Un dialogo dunque anche tra Damien Hirst inventore di una collezione immaginaria e il cardinale Scipione Borghese, uno dei più importanti mecenati e collezionisti del primo Seicento cui dobbiamo la maggior parte dei tesori custoditi nella sua Villa; secondo gli allestitori le opere di Hirst esaltano il desiderio di multiformità del Cardinale, la cui fantasia era quella di superare le categorie, non solo tra le arti, ma anche tra realtà e finzione.

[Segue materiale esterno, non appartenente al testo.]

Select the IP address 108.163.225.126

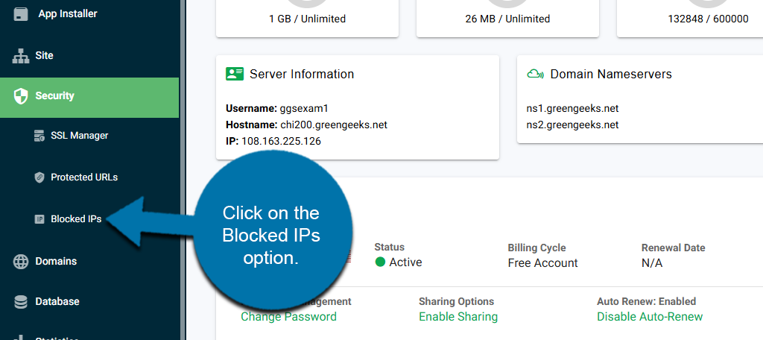pyautogui.click(x=280, y=141)
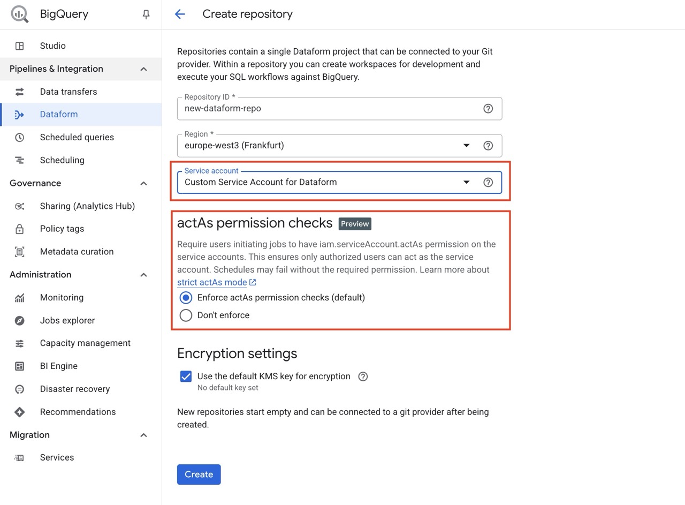Viewport: 685px width, 505px height.
Task: Open help icon for Region field
Action: [488, 146]
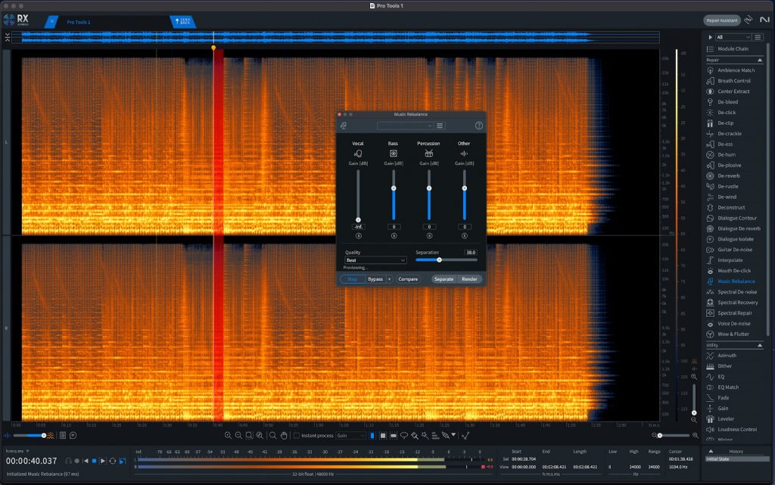The image size is (775, 485).
Task: Click the Compare button in Music Rebalance
Action: (x=407, y=278)
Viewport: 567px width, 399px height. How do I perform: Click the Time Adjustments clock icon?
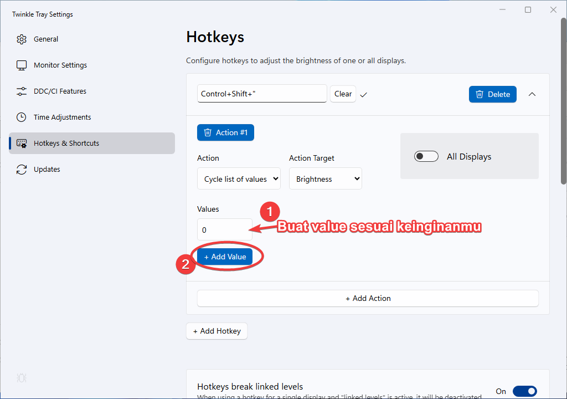[22, 117]
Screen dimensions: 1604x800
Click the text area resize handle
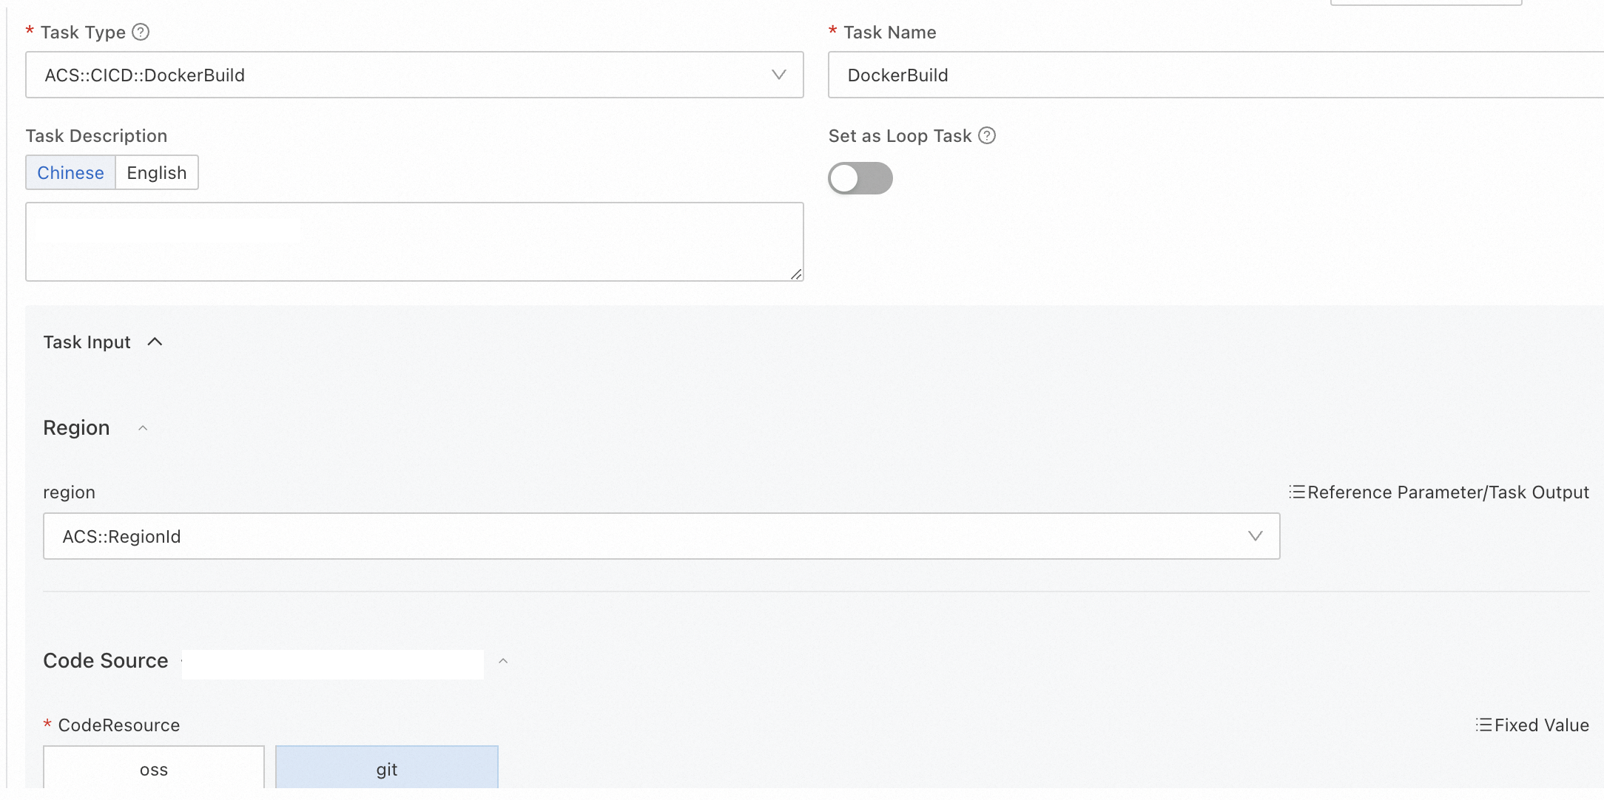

Il visitatore si muove allora tra le sale in una vera e propria caccia al tesoro tra marmi di Carrara e bronzi dorati, tra lapislazzuli e malachite con cui sono state plasmate le sculture, poi lavorate a rilievo con coralli e cristalli di rocca, granito e alabastro, foglie d’oro e argento, opale e agata bianca, ed è sedotto e conquistato dall’incredibile varietà delle opere esposte che giocano con i diversi canoni storici così come con le dimensioni, spaziando dalle piccole alle grandi e grandissime, come la colossale “Hydra and Kali” collocata nello spazio esterno del Giardino Segreto dell’Uccelliera.
La mostra, resa possibile grazie all’importante supporto di Fondazione Prada, è una riflessione profonda sul nostro rapporto con il collezionismo e i musei, sul tempo, capace di trasformare gli oggetti contemporanei in opere d’arte, sul grande valore che attribuiamo ai reperti della nostra storia passata.
E’ indubbio che la principale qualità di Damien Hirst, che non ha mai perso fin dai suoi esordi, è la lucida capacità di spingere all’estremo i confini di quanto consideriamo arte.